**Requirement 1**
In the QPatch publications post, rewrite everything from "NMDA, Cav3.X, the" down to "hERG counter screens.", replacing "benchmark" with "gold standard".
**Requirement 2**
According to the QPatch publications post, on how many major cardiac currents did the Sanofi group evaluate the effect of CBD?

**Document excerpt**
Twelve new peer-reviewed publications using QPatch or Qube 384 in Q3

̶T̶w̶e̶l̶v̶e̶ thirteen new peer-reviewed publications were published in Q3 using QPatch or Qube 384.

Most of the publications this quarter came from the pharma industry, with publications from Gedeon Richter, Eisai, Lundbeck, Sanofi, Novartis, Esteve, Taisho Pharmaceuticals. However, as always, a few from academia with one from University of Heidelberg using Qube 384 and also, as always, a massive input from the University of Queensland with four publications. To our knowledge that brings the University of Queensland up to 12 publications using QPatch in 2020 alone.

NMDA, Cav3.X, the full sodium channel panel Nav1-8 and the entire CiPA safety panel have been investigated. Also, a few of the QPatch publications were only used for hERG safety testing. While this might be of less scientific relevance it is great to see that the QPatch still are the benchmark for cardiac safety testing and hERG counter screens.

Topics are diverse, from NMDA research to early drug discovery and lead optimisation.

Of the more exotic topics, we could highlight Wang er al 2020 and McMahon et al. 2020 using QPatch to characterise the effect of conotoxins, a group of neurotoxic peptides isolated from the venom of the predatory marine cone snails of the genus Conus.

Le Marois et al. 2020 might be a good evening read. This group at Sanofi in Paris, France, has evaluated the effect of the non-psychoactive component of Cannabis (CBD) on seven major cardiac currents. They show that CBD impacts cardiac electrophysiology, so hold back on the cannabis oil if you have heart problems.

**Given records**
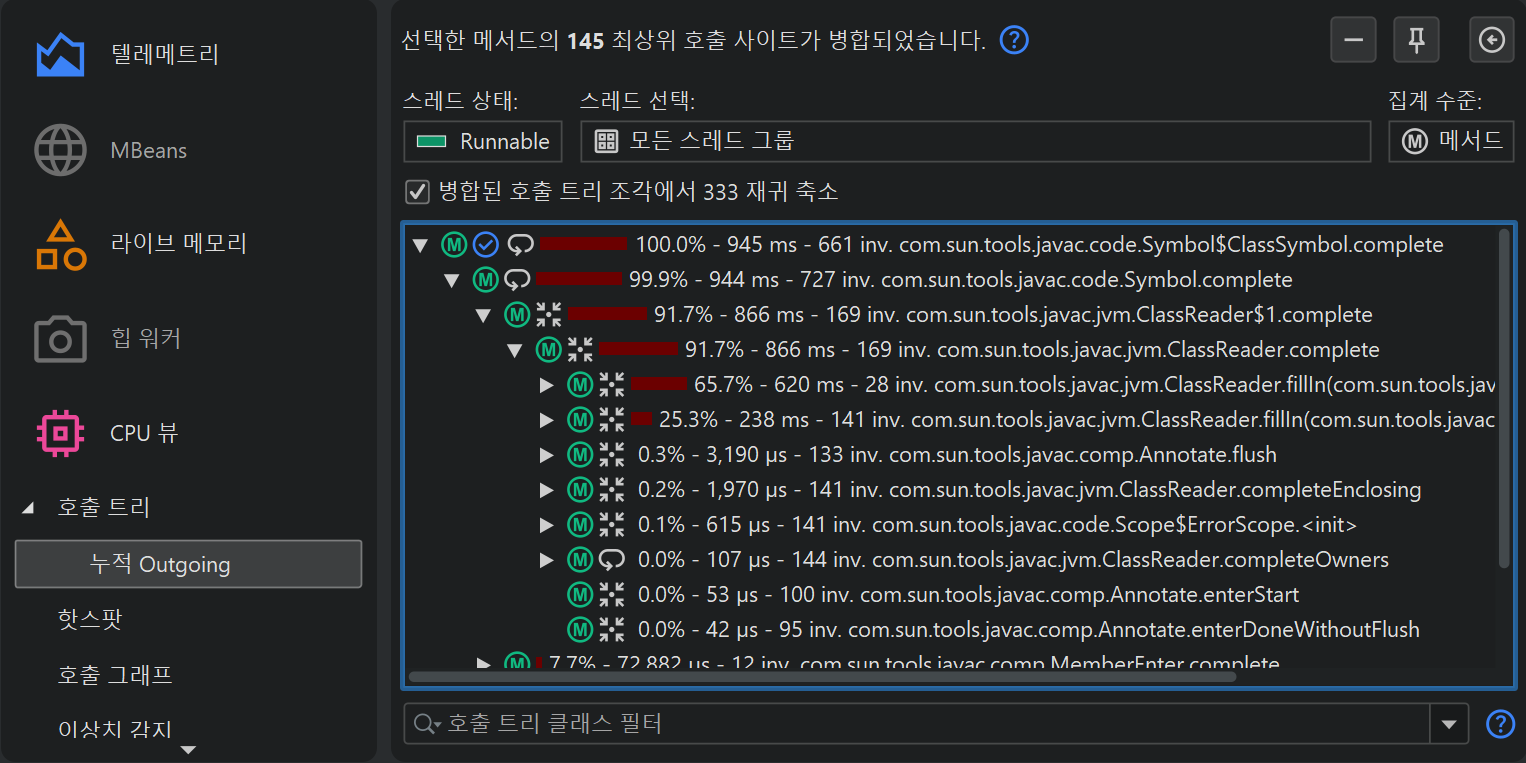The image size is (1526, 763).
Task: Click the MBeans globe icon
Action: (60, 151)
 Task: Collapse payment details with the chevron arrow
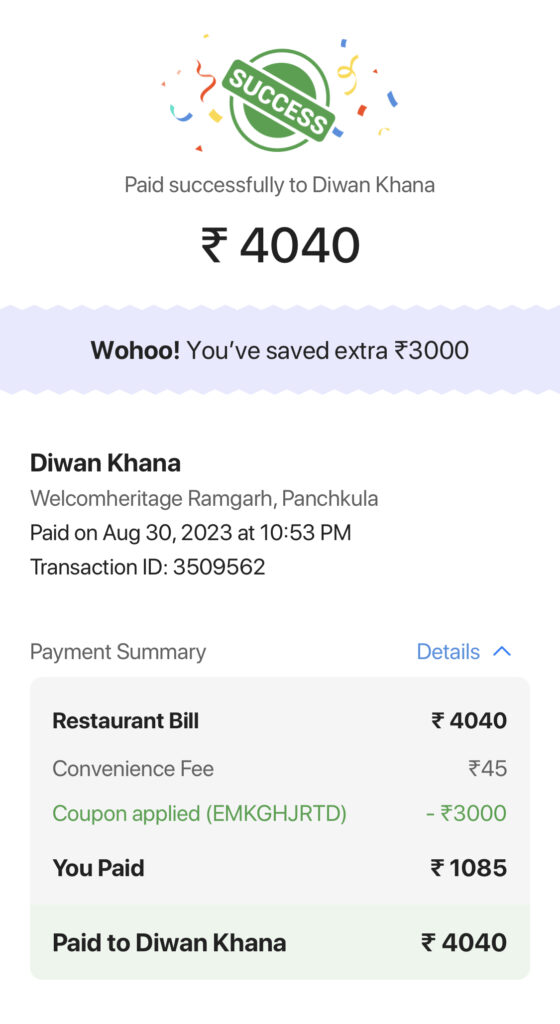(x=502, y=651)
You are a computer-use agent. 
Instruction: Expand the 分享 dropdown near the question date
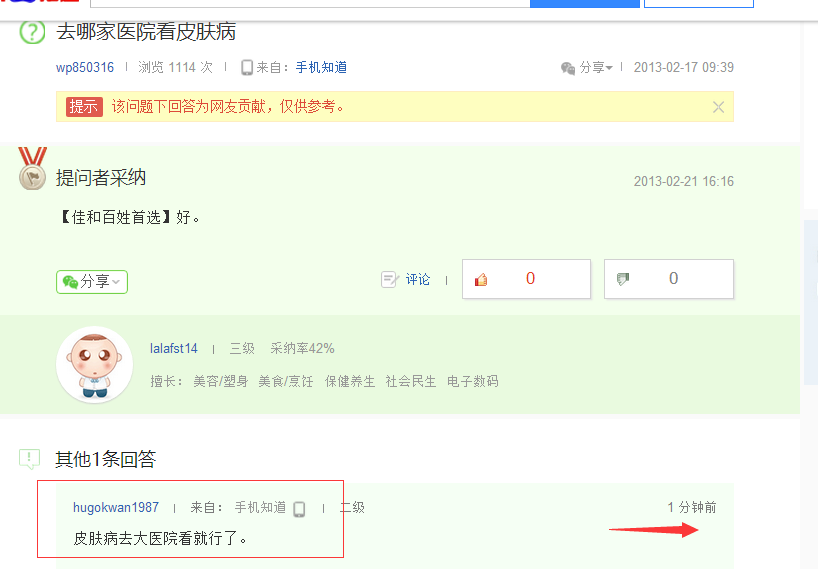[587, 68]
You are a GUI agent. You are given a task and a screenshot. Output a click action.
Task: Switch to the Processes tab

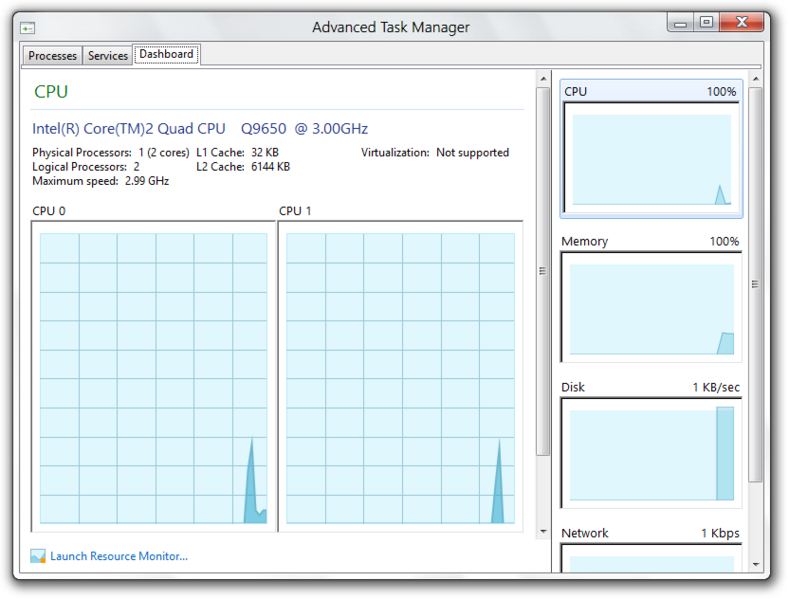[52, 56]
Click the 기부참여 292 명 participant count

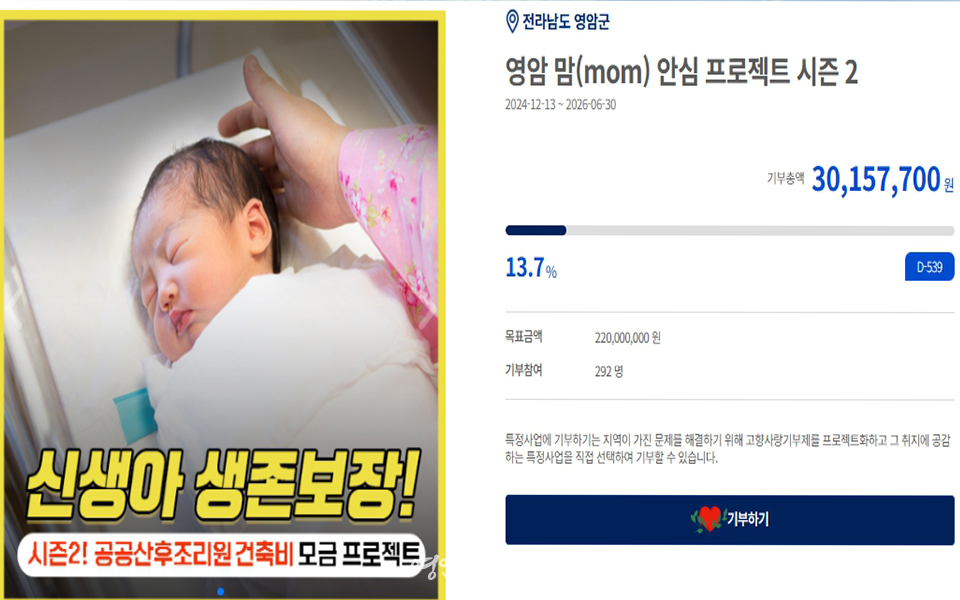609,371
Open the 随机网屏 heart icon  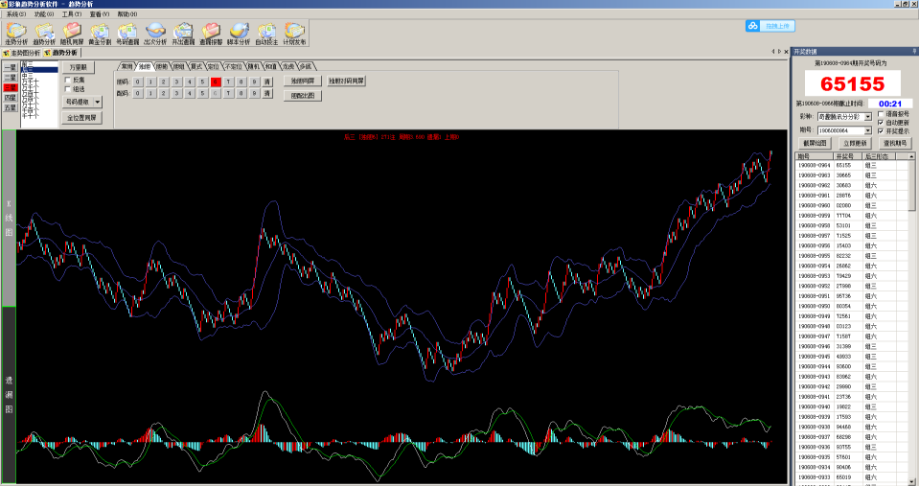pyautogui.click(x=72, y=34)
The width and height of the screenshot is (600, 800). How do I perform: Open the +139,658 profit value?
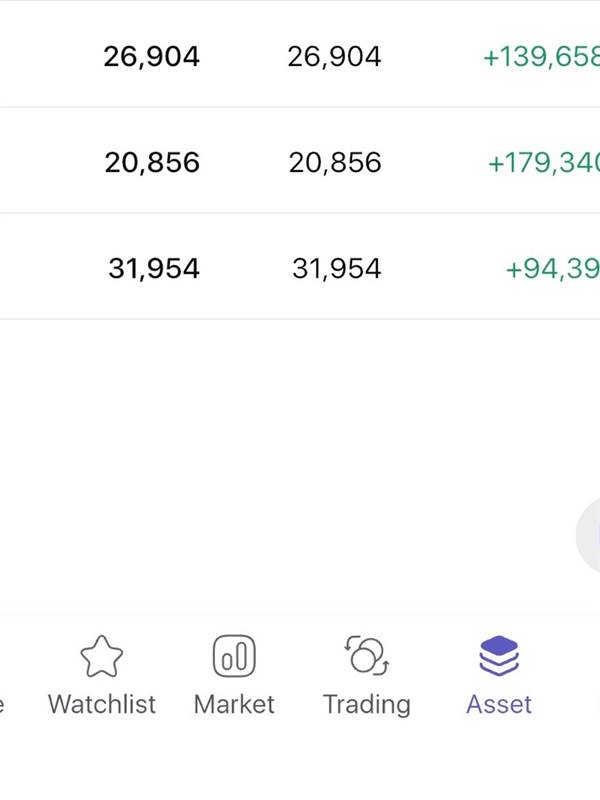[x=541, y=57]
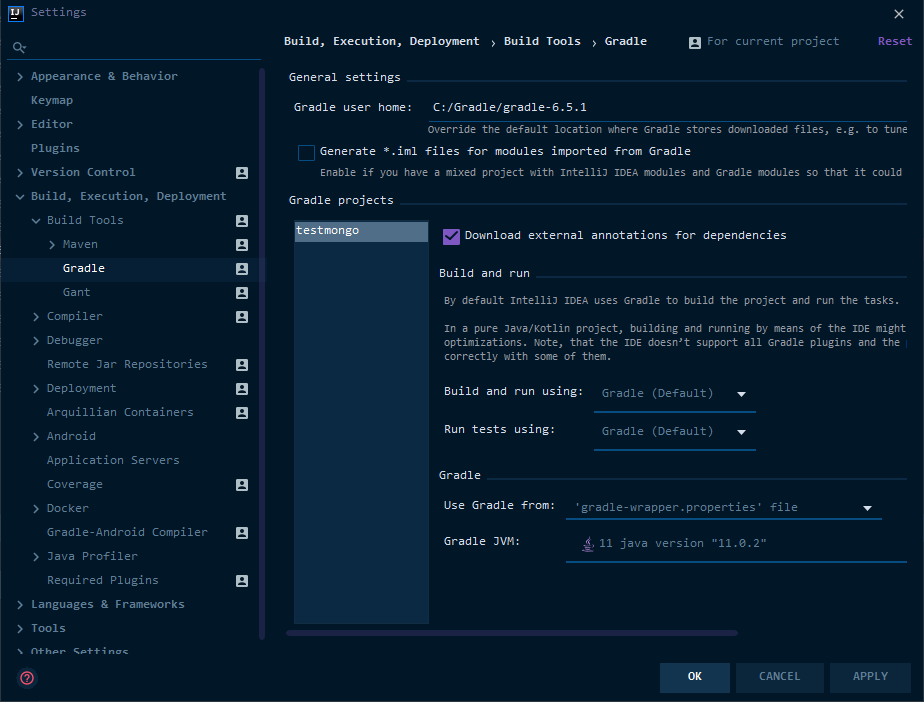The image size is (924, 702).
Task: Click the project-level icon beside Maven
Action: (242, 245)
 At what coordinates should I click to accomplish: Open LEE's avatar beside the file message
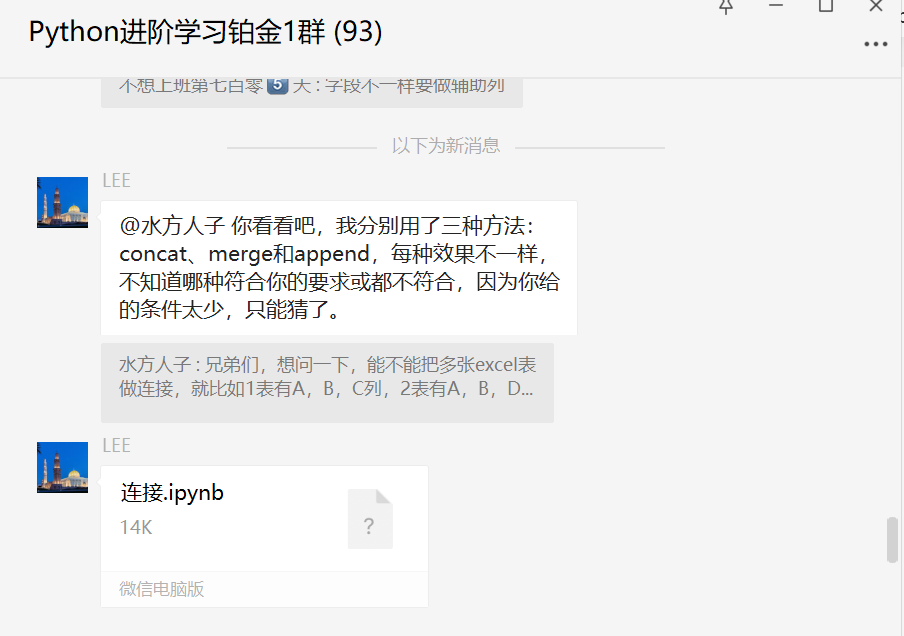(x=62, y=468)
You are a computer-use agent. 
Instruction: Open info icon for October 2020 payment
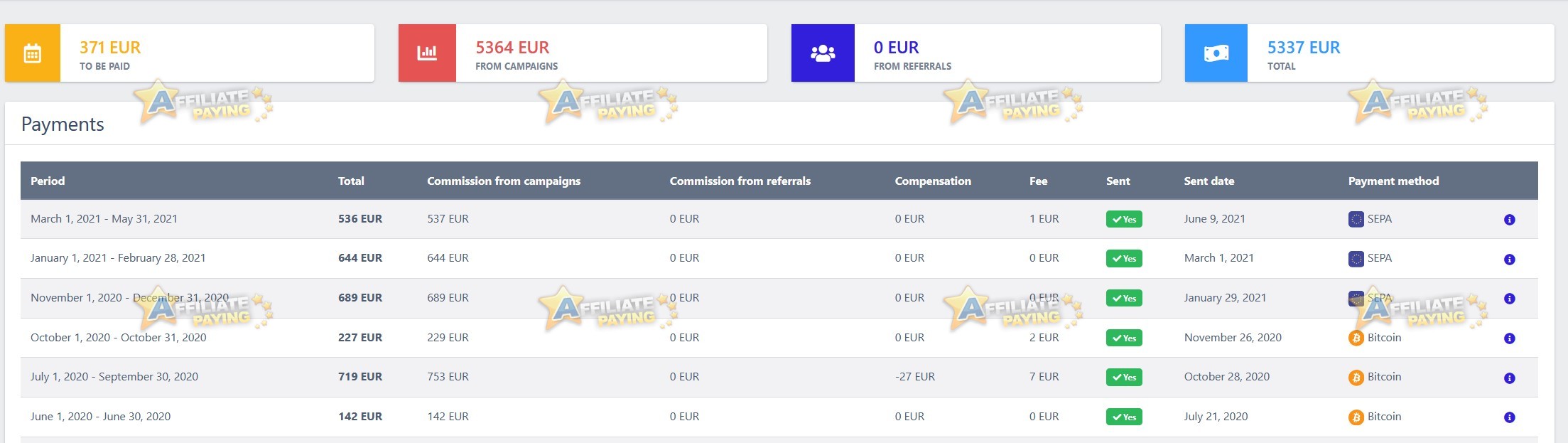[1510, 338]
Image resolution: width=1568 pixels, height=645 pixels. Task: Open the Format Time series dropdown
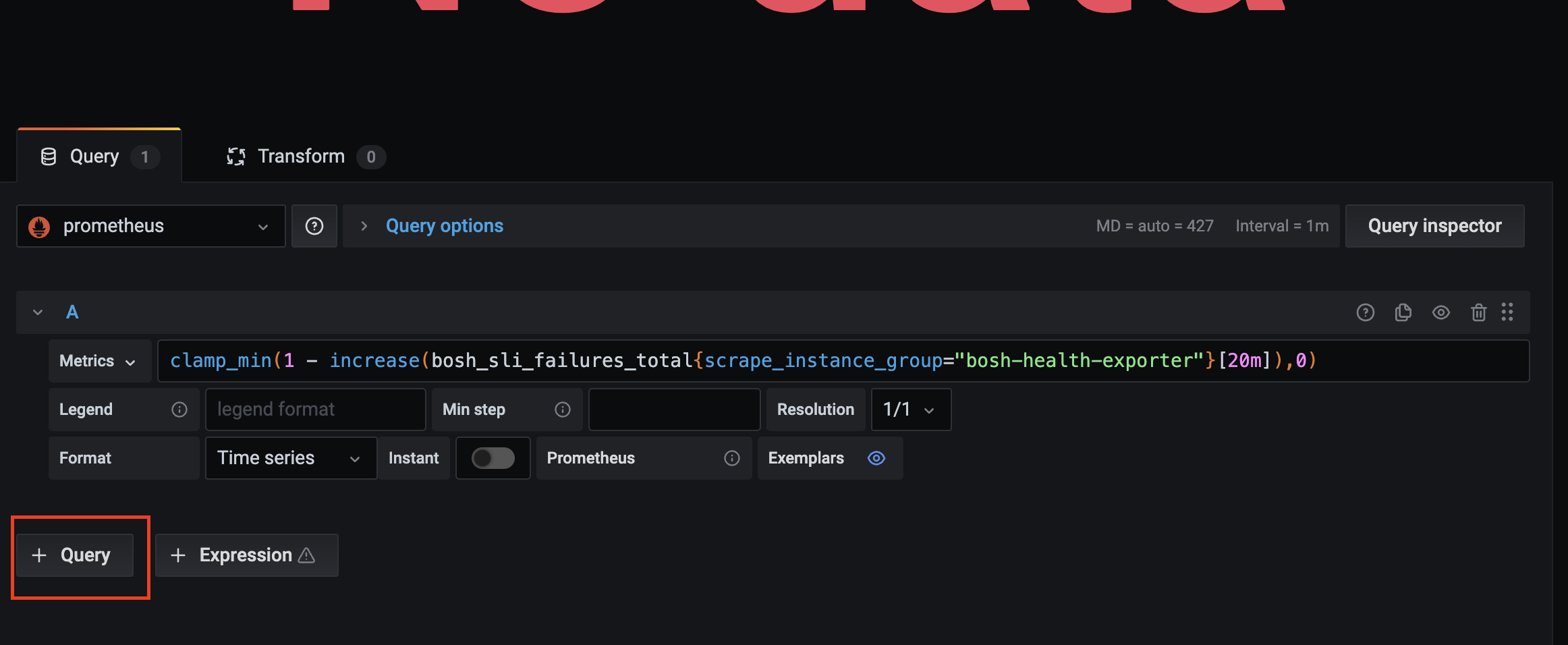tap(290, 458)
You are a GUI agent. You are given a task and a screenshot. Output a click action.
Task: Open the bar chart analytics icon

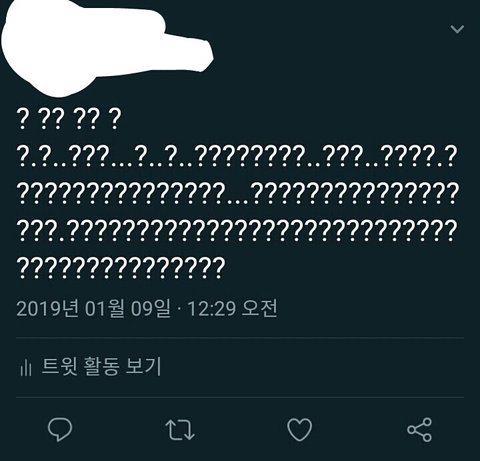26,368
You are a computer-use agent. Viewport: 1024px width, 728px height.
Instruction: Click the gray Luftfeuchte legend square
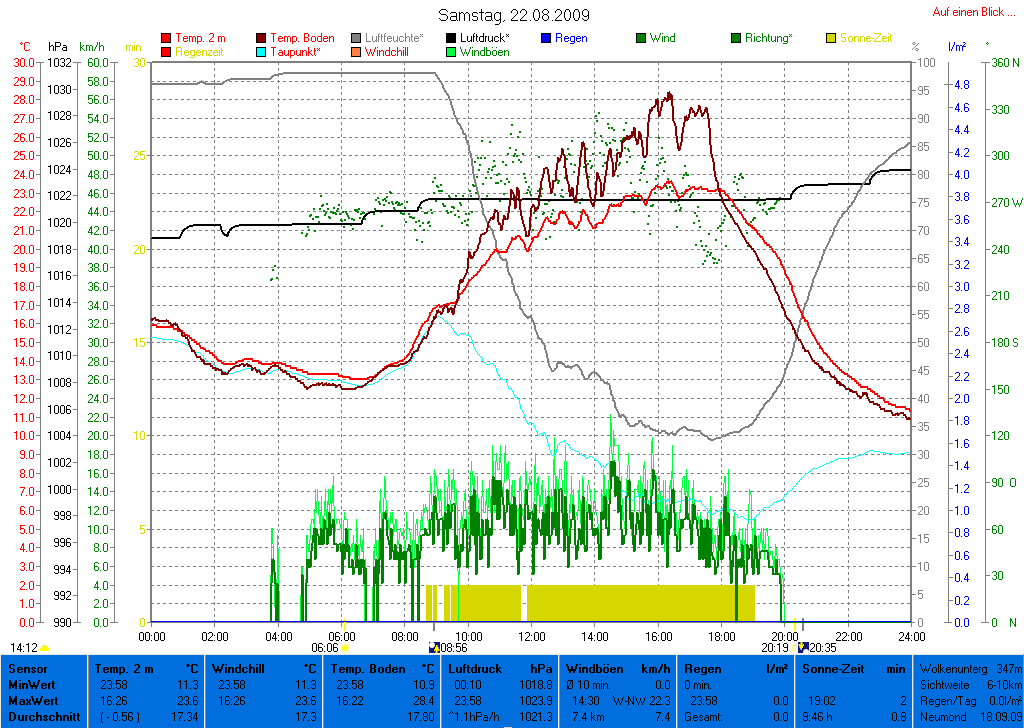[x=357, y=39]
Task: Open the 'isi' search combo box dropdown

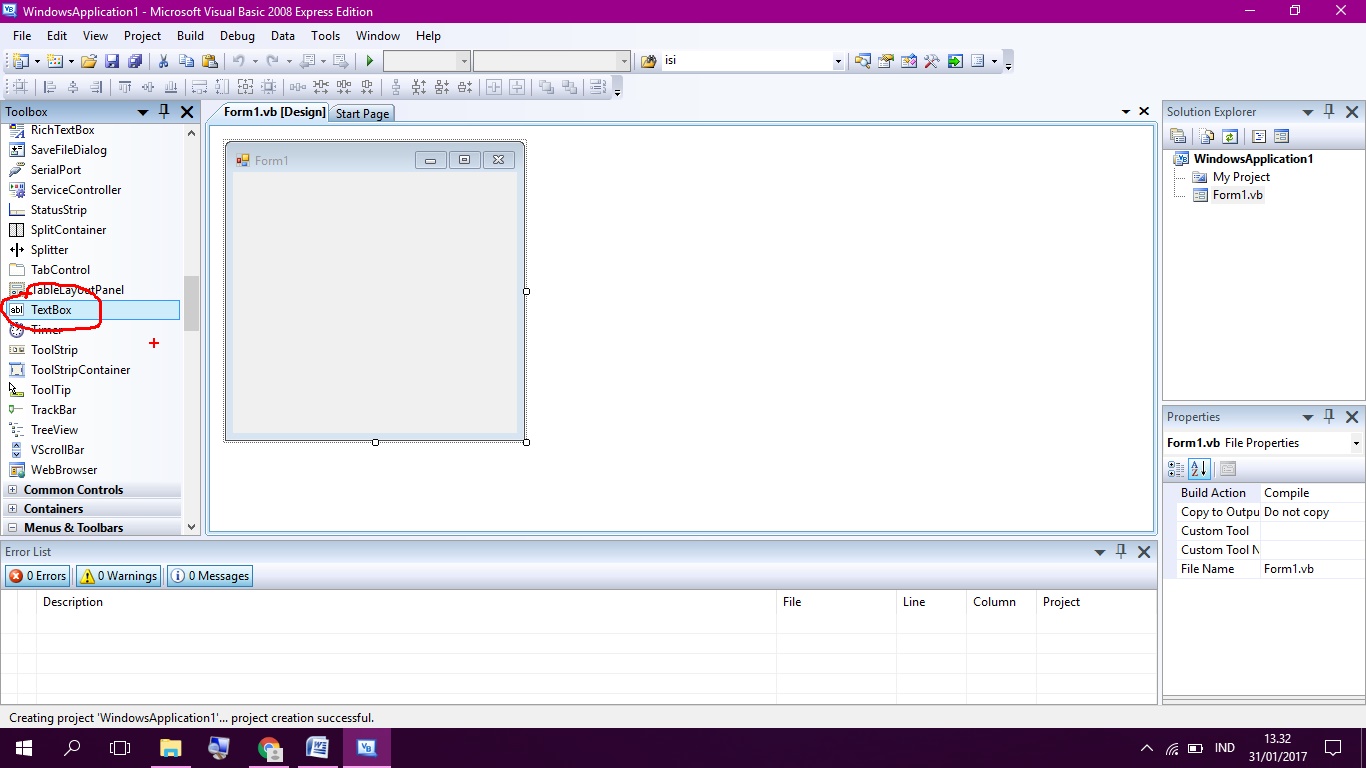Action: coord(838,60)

**Exercise solution 1**
NMDA, Cav3.X, the full sodium channel panel Nav1-8 and the entire CiPA safety panel have been investigated. Also, a few of the QPatch publications were only used for hERG safety testing. While this might be of less scientific relevance it is great to see that the QPatch still are the gold standard for cardiac safety testing and hERG counter screens.

**Exercise solution 2**
Seven.